Another example could be:

config_base:

  categories: [classname_1, classname_2, classname_n]
  experiment_base_path: /somewhere/my_firts_experiment
  experiment_name: my_firts_experiment
  processing_option: EnumTermsProcessing.SIMPLE

  test_corpus:
    corpus_path: /somewhere/my_corpus/test_documents
    filters_corpus:
    - type_filter_corpus: EnumFiltersCorpus.IMBALANCE # How many documents to test for each class?
      imbalance: [100, 100, 100]

  train_corpus:
    corpus_path: /somewhere/my_corpus/train_documents
    filters_corpus:
    - type_filter_corpus: EnumFiltersCorpus.IMBALANCE # How many documents to train for each class?
      imbalance: [100, 100, 100]

  # here there are parameters that can be loaded for your classification program.
  # For example, the following parameters are needed for a java program based on weka.
  # It means, perform 1 fold, with four classifiers into a voting scheme.
  java_args:
    n_folds: 1
    n_classifiers: 4
    classifiers_options:
    - classifier: SVM
    - classifier: SVM
    - classifier: SVM
    - classifier: SVM
    ensemble: SINGLE

# Once the corpus is specified, you will tell to SpaceTree what you want to extract.
# It is done through a tree scheme, where in the nodes you specify what attributes
# are going to be extracted and filtered.

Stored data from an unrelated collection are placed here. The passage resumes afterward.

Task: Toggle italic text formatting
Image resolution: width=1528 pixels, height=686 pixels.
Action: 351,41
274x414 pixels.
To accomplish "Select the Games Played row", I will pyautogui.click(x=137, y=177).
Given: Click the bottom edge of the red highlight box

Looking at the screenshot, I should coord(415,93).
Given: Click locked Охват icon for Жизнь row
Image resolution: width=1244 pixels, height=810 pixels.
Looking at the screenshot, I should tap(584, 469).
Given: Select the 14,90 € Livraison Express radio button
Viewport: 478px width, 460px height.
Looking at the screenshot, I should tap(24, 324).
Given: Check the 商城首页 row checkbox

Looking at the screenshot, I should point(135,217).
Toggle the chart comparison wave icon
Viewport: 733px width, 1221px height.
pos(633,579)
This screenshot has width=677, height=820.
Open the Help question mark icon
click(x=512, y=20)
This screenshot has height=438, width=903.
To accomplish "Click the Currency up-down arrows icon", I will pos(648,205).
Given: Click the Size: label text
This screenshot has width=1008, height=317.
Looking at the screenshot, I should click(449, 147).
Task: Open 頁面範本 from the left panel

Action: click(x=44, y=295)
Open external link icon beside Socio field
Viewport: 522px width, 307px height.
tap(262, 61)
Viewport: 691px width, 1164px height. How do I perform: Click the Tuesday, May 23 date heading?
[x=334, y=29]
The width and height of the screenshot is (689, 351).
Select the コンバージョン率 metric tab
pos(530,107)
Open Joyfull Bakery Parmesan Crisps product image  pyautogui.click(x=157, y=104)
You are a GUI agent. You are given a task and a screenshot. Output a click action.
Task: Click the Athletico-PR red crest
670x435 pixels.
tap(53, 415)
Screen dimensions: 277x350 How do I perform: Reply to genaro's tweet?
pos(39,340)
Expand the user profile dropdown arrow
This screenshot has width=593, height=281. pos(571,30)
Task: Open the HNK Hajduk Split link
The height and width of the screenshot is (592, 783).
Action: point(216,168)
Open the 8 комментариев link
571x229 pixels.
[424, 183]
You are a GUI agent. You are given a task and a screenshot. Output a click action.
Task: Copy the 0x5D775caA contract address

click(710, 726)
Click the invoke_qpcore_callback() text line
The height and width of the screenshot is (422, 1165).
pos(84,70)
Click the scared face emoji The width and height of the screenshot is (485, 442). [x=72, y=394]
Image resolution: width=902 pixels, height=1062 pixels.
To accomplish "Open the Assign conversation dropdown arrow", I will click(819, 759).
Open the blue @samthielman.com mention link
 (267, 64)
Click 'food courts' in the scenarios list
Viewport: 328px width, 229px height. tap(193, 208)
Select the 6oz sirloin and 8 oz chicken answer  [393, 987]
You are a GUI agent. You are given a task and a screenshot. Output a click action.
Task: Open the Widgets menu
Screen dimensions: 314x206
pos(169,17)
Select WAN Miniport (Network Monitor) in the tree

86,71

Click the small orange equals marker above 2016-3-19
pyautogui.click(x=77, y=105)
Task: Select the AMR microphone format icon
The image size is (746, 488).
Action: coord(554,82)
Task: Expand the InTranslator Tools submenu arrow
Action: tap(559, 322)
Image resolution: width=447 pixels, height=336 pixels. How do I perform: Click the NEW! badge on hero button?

An in the leafs you will specify How
# those attributes will be represented.

# ==========================================================================
# root
# ==========================================================================
root:

  terms:
    # term
  - type_term: EnumTermLex.REG_EXP
    id_term: '1'
    regexp: "[a-zA-Z']+-*[a-zA-Z']+"
    boolStem: false
    string: ''
    lazy: true
    mode: 0
    filters_terms:
    - {type_filter_terms: EnumFiltersTermsList.FIXED_TOP, fixed_top: 200}

  - type_term: EnumTermLex.TOKEN_LEN
    id_term: '2'
    regexp: "[a-zA-Z']+-*[a-zA-Z']+"
    boolStem: false
    string: ''
    template: "Token{len:%s}"
    lazy: true
    mode: 0
    filters_terms:
    - {type_filter_terms: EnumFiltersTermsList.FIXED_TOP, fixed_top: 200}

    # term
  - type_term: EnumTermLex.BIGRAM
    id_term: '3'
    regexp: "[a-zA-Z']+-*[a-zA-Z']+"
    boolStem: true
    string: ''
    lazy: true
    mode: 0
    filters_terms:
    - {type_filter_terms: EnumFiltersTermsList.FIXED_TOP, fixed_top: 600}

  filters_terms:
    - {type_filter_terms: EnumFiltersTermsList.FIXED_TOP, fixed_top: 1000}


  childs:

    # ==========================================================================
    # subspace 1
    # ==========================================================================
  # As this is a leaf, then you will specify you representation (BOW = Bag of Terms).
  - representation: EnumRepresentation.BOW

    # As this is a leaf, then you will specify which attributes wants for this representation.
    terms:
      # term
    - id_term: "1"
      filters_terms: # This is "I want the 200 most frequent tokens"
      - {type_filter_terms: EnumFiltersTermsList.FIXED_TOP, fixed_top: 200}

      # term
    - id_term: "2"
      filters_terms: # This is "I want the 200 most frequent length of tokens"
      - {type_filter_terms: EnumFiltersTermsList.FIXED_TOP, fixed_top: 200}

      # term
    - id_term: "3"
      filters_terms: # This is "I want the 200 most frequent bigrams"
      - {type_filter_terms: EnumFiltersTermsList.FIXED_TOP, fixed_top: 600}

    # space filters terms
    filters_terms: # this is the total of terms in this subspace and in the BOW
    - {type_filter_terms: EnumFiltersTermsList.FIXED_TOP, fixed_top: 1000}


    childs: []
    # ==========================================================================

    # Here you could specify another subspace that uses some of the attributes in
    # the root, but using other filters and representations.